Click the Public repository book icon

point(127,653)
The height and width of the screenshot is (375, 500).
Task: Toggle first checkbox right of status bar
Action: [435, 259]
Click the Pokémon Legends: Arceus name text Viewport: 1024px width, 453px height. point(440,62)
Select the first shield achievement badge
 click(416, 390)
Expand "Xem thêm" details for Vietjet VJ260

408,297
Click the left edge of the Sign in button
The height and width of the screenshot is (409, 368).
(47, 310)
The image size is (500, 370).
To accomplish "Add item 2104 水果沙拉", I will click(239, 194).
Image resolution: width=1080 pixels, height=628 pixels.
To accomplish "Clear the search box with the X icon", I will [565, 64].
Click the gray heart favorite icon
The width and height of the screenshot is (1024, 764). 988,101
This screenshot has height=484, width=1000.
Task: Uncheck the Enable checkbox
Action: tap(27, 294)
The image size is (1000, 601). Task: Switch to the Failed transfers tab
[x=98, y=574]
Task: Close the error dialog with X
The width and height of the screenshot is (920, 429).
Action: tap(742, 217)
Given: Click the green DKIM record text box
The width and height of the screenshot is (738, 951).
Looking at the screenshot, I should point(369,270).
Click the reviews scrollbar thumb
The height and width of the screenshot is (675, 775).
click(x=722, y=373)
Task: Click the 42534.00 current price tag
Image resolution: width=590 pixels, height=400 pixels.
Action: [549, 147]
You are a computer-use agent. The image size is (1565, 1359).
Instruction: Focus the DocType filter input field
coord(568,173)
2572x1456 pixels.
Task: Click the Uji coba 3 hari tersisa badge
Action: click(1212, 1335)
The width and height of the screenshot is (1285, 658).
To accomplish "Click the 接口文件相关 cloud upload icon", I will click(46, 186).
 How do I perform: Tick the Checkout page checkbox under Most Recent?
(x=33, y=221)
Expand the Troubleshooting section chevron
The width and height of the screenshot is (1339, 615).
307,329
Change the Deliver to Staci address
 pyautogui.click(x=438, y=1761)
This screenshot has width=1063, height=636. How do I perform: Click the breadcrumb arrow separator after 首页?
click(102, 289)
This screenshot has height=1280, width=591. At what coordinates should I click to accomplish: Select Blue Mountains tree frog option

**Requirement**
The lines holding the word "text" are the answer. Find them in the entries and copy them.

**Response to the task**
Click the Pokémon Legends: Arceus name text Viewport: 1024px width, 453px height. point(440,62)
Given: Click the green DKIM record text box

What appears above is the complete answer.